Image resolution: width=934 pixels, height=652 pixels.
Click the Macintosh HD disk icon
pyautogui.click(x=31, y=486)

***

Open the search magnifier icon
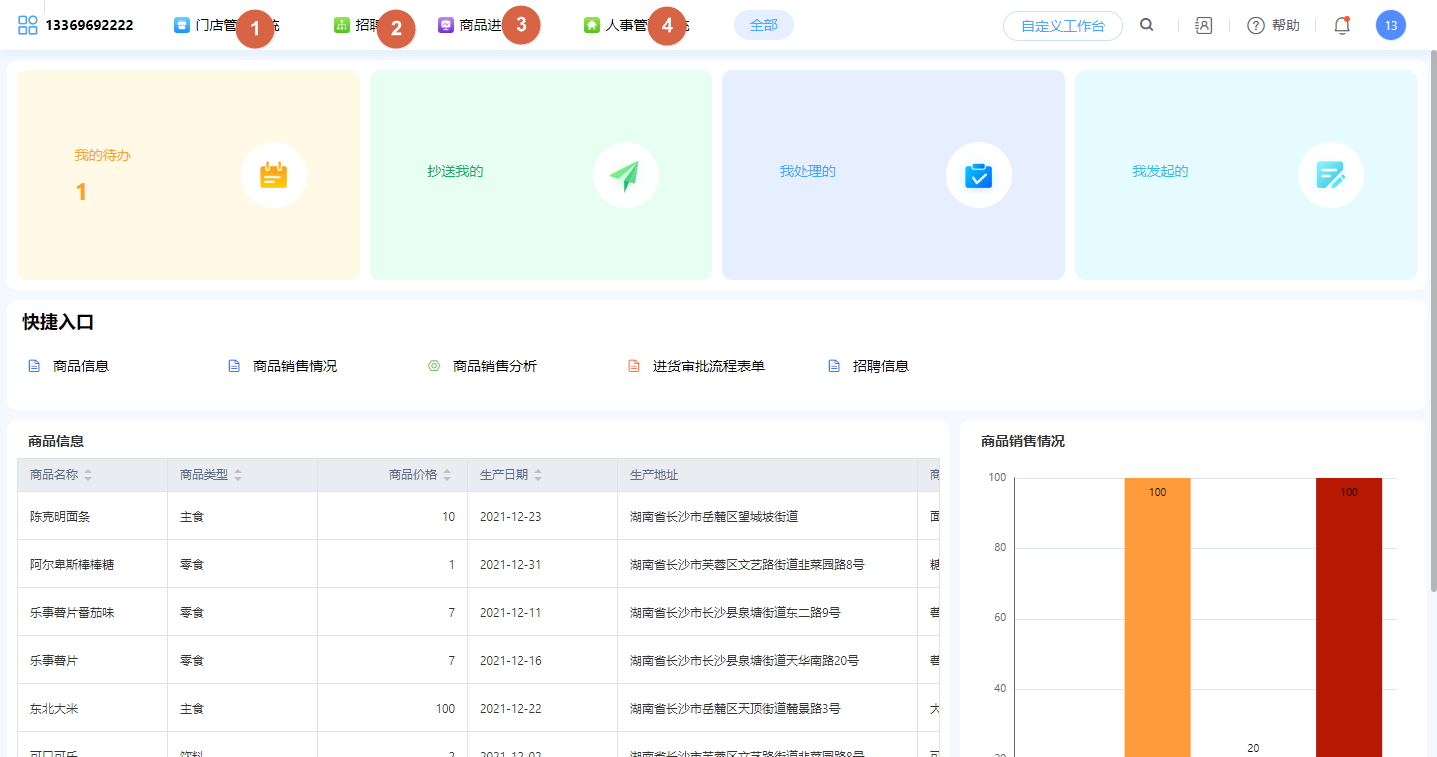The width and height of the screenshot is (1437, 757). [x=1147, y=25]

***

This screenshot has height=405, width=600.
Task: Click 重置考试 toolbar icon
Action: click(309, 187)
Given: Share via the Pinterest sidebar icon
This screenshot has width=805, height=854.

***

> **Directions for this task**:
Taking the lines above, repeat exactly those from the line that contains "Given: Share via the Pinterest sidebar icon" through the line that contains "This screenshot has width=805, height=854.", and both of those lines as well. Include nothing else.

> **Solution to this exercise**:
Given: Share via the Pinterest sidebar icon
This screenshot has width=805, height=854.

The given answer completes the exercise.